**Gösterilen Veriler**
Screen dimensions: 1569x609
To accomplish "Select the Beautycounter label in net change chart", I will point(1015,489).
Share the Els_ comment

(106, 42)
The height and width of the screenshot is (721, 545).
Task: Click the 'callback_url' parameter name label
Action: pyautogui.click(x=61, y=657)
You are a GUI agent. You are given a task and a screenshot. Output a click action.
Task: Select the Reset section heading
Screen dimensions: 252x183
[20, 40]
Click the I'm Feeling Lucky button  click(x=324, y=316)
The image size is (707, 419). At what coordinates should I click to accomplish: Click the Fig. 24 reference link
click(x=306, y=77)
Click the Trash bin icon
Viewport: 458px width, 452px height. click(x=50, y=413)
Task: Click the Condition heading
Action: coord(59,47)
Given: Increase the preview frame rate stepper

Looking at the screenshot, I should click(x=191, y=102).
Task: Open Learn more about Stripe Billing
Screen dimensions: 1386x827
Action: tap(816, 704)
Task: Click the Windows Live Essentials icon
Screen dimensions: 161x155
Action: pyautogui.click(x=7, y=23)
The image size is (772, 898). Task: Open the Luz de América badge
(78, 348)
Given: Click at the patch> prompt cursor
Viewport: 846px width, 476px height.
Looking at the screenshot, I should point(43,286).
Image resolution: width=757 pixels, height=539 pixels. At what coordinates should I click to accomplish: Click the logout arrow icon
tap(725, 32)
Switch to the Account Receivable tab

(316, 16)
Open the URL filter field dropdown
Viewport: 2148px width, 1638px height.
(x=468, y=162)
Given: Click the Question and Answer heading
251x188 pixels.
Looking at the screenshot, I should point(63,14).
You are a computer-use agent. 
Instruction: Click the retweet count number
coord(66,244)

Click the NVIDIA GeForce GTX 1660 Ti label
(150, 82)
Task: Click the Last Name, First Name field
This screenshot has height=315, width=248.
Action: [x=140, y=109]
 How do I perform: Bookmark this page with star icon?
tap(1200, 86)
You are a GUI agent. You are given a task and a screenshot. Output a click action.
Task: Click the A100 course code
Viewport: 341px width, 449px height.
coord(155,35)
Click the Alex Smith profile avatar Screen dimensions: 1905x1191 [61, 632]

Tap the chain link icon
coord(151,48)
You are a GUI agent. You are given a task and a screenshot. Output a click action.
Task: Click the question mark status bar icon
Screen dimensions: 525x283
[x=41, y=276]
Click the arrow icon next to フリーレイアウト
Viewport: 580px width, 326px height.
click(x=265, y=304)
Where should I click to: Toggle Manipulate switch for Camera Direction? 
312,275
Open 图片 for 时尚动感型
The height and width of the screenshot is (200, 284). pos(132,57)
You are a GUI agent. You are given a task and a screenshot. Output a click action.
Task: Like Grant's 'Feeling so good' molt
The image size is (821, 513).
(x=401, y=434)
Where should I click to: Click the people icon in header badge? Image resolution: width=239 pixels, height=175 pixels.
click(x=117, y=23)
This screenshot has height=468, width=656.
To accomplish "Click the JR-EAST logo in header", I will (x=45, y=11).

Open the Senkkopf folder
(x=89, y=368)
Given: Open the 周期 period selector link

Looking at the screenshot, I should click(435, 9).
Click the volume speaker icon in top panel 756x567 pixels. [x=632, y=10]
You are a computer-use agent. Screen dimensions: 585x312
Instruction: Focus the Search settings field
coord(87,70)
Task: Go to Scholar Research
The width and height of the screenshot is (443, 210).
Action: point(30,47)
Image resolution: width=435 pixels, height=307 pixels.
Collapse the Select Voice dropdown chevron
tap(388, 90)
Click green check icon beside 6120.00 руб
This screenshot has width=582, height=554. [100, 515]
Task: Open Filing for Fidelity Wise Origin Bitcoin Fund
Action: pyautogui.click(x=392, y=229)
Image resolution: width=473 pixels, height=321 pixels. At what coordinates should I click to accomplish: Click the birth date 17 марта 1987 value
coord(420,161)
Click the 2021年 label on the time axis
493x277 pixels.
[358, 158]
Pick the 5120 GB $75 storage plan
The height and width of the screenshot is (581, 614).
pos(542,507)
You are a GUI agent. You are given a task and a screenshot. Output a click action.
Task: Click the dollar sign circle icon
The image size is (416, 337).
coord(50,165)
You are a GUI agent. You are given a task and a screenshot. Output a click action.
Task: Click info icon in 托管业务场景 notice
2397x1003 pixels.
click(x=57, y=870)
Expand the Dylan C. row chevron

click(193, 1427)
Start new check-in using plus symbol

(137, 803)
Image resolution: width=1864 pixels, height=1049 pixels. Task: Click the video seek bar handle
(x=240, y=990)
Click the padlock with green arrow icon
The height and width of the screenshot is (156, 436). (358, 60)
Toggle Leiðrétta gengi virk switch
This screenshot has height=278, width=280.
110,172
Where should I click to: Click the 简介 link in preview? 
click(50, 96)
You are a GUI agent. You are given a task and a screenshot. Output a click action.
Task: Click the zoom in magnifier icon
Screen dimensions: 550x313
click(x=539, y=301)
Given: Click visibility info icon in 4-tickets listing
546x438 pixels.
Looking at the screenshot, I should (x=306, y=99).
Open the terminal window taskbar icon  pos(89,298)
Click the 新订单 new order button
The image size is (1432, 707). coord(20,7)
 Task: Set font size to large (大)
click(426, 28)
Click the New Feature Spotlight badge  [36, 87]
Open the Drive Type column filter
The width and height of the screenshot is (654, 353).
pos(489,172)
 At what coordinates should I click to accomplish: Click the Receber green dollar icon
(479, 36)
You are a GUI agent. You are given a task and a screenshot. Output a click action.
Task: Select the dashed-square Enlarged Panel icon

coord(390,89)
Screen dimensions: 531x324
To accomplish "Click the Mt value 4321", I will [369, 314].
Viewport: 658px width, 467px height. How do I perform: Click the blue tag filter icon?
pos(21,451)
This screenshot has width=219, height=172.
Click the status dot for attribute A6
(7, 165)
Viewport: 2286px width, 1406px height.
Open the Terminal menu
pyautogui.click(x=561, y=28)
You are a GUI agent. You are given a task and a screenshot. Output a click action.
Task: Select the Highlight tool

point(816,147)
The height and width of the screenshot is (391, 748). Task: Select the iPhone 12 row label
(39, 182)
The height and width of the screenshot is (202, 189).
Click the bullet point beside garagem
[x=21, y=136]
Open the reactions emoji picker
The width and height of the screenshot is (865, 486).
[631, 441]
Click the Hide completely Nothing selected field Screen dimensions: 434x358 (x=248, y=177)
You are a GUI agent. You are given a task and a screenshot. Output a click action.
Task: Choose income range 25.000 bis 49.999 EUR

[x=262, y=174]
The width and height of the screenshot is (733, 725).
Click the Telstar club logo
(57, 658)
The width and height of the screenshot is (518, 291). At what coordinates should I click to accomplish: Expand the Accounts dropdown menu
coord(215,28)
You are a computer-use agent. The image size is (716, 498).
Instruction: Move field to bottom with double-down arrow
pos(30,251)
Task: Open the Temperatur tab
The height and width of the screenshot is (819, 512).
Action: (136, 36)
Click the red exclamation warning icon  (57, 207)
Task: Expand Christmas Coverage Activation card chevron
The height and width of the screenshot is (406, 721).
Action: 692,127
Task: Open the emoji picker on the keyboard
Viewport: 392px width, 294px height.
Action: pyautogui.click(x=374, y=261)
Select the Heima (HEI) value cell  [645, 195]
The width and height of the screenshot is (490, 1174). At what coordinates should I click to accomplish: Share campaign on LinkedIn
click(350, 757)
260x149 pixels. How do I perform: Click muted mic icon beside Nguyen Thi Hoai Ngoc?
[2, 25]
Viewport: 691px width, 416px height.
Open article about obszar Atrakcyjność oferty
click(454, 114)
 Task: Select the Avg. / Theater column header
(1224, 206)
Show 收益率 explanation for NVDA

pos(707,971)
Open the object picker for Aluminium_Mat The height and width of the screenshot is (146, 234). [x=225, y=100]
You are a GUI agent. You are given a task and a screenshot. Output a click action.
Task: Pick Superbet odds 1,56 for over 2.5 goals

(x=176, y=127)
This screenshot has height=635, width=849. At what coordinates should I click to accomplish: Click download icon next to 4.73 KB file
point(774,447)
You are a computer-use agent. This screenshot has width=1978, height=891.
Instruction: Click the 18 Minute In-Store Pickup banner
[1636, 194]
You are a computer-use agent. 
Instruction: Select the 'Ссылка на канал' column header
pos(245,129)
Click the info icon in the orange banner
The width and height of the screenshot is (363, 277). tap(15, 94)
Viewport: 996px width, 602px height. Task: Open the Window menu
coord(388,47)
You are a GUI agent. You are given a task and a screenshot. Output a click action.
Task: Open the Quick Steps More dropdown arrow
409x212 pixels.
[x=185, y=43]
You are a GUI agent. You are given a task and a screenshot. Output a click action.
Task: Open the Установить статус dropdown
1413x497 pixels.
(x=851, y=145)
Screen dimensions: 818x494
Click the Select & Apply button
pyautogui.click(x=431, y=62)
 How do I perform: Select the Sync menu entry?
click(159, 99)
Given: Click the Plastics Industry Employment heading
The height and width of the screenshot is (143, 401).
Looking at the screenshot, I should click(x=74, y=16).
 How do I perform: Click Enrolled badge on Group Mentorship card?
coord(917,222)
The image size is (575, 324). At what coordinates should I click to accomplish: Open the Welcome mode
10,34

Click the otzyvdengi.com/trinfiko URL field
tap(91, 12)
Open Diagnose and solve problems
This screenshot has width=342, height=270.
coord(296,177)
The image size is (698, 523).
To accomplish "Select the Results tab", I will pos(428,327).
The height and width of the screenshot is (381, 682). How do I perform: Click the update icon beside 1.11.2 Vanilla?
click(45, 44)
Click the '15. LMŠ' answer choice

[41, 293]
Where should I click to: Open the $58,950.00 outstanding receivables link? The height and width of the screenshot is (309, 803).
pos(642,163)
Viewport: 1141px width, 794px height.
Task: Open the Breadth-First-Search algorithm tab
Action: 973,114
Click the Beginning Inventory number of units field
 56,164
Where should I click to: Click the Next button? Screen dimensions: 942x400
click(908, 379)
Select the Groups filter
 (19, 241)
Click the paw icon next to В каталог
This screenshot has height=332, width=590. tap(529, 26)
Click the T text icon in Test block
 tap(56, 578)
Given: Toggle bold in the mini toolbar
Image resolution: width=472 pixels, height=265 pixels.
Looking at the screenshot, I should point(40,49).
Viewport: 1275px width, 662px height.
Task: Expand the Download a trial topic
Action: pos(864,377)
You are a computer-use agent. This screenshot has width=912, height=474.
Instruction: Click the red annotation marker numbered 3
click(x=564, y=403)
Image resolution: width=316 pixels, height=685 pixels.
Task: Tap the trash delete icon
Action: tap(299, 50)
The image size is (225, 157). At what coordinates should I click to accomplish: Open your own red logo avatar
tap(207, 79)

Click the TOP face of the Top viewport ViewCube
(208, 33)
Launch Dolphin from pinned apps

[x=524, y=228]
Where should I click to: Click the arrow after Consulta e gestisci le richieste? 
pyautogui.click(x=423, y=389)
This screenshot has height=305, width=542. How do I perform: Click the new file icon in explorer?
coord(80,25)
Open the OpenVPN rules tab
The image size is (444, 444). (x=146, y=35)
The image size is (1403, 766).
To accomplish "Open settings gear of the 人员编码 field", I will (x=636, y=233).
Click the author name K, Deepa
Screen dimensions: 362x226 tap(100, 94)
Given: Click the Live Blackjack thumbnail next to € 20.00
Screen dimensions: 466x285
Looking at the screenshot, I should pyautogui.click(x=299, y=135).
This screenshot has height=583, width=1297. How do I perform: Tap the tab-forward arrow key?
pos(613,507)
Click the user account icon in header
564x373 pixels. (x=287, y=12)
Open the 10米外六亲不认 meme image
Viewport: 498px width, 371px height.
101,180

**Belirtilen Görev**
Kayıtlarda "Where should I click to: Click the Next" ifadesini içeren satırdan başlayıp kayıtların sonunda biten bölümü, iki ucu da dahil olmak üzere, hiçbir değişiklik yapmadan yeniden yazın.

**Eksiksiz Yanıt**
Where should I click to: Click the Next button? Screen dimensions: 942x400
click(908, 379)
Select the Groups filter
 (19, 241)
Click the paw icon next to В каталог
This screenshot has height=332, width=590. tap(529, 26)
Click the T text icon in Test block
 tap(56, 578)
Given: Toggle bold in the mini toolbar
Image resolution: width=472 pixels, height=265 pixels.
Looking at the screenshot, I should point(40,49).
Viewport: 1275px width, 662px height.
Task: Expand the Download a trial topic
Action: pos(864,377)
You are a computer-use agent. This screenshot has width=912, height=474.
Instruction: Click the red annotation marker numbered 3
click(x=564, y=403)
Image resolution: width=316 pixels, height=685 pixels.
Task: Tap the trash delete icon
Action: tap(299, 50)
The image size is (225, 157). At what coordinates should I click to accomplish: Open your own red logo avatar
tap(207, 79)

Click the TOP face of the Top viewport ViewCube
(208, 33)
Launch Dolphin from pinned apps

[x=524, y=228]
Where should I click to: Click the arrow after Consulta e gestisci le richieste? 
pyautogui.click(x=423, y=389)
This screenshot has height=305, width=542. How do I perform: Click the new file icon in explorer?
coord(80,25)
Open the OpenVPN rules tab
The image size is (444, 444). (x=146, y=35)
The image size is (1403, 766).
To accomplish "Open settings gear of the 人员编码 field", I will (x=636, y=233).
Click the author name K, Deepa
Screen dimensions: 362x226 tap(100, 94)
Given: Click the Live Blackjack thumbnail next to € 20.00
Screen dimensions: 466x285
Looking at the screenshot, I should pyautogui.click(x=299, y=135).
This screenshot has height=583, width=1297. How do I perform: Tap the tab-forward arrow key?
pos(613,507)
Click the user account icon in header
564x373 pixels. (x=287, y=12)
Open the 10米外六亲不认 meme image
Viewport: 498px width, 371px height.
101,180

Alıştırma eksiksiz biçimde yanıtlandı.